━━━ Records for the task

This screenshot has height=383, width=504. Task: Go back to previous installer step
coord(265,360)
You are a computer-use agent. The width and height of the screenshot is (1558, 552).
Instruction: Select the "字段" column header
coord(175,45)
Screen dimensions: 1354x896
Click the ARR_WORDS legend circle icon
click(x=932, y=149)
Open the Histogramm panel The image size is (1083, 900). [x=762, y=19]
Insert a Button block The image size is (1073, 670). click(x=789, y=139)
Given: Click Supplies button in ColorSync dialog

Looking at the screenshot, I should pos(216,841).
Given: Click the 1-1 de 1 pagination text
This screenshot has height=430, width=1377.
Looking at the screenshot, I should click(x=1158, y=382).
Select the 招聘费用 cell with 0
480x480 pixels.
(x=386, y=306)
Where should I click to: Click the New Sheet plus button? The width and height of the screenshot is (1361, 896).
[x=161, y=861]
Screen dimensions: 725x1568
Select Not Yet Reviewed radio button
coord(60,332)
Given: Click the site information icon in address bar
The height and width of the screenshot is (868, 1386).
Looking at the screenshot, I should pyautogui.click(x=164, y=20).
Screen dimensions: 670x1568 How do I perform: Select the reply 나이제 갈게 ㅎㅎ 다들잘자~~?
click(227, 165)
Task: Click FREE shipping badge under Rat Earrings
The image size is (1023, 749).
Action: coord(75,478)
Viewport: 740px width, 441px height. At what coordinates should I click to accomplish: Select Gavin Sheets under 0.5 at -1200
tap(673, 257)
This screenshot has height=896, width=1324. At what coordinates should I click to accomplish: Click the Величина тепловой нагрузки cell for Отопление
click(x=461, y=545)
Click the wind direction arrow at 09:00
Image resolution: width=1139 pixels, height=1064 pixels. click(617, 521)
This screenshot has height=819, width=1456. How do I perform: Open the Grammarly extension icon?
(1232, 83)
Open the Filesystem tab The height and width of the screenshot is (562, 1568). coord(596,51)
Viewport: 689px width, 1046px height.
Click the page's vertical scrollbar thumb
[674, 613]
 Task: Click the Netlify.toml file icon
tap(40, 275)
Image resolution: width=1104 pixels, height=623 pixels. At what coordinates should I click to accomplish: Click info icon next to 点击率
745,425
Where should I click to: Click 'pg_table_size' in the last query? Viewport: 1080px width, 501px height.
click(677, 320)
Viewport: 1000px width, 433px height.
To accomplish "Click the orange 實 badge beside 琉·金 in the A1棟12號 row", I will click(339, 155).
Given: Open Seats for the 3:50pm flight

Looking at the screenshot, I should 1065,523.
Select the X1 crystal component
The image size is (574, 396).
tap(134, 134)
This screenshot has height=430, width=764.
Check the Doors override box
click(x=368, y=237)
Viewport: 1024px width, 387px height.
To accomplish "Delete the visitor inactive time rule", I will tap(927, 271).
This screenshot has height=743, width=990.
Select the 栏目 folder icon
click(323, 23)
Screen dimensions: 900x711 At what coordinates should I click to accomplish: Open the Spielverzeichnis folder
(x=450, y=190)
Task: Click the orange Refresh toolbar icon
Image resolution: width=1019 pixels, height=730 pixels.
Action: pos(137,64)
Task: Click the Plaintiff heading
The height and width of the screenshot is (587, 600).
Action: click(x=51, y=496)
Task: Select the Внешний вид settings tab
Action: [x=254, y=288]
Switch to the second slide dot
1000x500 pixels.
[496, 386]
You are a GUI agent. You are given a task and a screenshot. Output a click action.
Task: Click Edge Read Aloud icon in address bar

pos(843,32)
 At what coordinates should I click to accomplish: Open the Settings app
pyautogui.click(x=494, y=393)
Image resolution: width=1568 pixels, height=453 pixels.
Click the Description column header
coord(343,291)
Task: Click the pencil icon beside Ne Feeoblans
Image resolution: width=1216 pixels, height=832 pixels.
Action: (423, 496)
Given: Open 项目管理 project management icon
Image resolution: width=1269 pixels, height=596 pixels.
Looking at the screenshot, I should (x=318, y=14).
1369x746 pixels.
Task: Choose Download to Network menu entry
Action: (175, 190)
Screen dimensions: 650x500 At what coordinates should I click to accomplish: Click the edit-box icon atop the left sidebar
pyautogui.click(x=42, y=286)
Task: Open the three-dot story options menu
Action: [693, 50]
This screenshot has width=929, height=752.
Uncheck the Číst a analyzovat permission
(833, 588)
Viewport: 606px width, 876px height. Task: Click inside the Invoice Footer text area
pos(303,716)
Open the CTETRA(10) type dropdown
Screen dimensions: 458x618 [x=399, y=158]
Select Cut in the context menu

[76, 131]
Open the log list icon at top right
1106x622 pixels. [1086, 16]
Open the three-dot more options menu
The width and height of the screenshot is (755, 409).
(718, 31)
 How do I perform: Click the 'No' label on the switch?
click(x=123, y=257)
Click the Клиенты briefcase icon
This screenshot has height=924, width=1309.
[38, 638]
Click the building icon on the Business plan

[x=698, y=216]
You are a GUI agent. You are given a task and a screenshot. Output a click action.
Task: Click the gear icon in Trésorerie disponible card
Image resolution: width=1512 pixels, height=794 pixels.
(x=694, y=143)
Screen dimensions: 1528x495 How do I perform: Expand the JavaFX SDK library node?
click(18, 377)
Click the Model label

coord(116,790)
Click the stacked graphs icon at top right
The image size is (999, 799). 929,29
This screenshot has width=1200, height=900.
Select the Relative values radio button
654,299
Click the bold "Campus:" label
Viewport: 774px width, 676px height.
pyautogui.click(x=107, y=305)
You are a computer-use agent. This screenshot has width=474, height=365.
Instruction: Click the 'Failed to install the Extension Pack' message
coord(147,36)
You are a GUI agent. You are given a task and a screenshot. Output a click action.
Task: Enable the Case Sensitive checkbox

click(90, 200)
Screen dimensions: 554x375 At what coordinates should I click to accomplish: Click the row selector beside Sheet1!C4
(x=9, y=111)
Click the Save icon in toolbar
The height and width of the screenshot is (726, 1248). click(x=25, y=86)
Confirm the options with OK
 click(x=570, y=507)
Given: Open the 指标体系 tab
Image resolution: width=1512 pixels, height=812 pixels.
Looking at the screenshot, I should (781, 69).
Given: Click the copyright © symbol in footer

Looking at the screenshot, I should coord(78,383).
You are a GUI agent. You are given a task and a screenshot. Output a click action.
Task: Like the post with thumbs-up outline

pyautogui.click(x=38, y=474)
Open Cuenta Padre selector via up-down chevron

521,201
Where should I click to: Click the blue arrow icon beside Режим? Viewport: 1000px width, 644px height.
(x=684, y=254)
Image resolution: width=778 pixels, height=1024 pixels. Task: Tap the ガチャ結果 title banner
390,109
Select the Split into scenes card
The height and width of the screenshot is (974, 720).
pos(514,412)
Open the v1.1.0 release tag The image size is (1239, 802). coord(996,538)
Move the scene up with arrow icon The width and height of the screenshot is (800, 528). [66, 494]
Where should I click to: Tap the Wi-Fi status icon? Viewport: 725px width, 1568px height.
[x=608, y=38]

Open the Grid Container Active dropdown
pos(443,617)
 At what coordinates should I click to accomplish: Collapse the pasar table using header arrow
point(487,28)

━━━━━━

## Exercise aim
In the listing above, locate the line with "480x480 pixels." and the line with "Given: Click the site", then extract exactly those lines and every line between them, and nothing more.

## Written response
480x480 pixels.
(x=386, y=306)
Where should I click to: Click the New Sheet plus button? The width and height of the screenshot is (1361, 896).
[x=161, y=861]
Screen dimensions: 725x1568
Select Not Yet Reviewed radio button
coord(60,332)
Given: Click the site information icon in address bar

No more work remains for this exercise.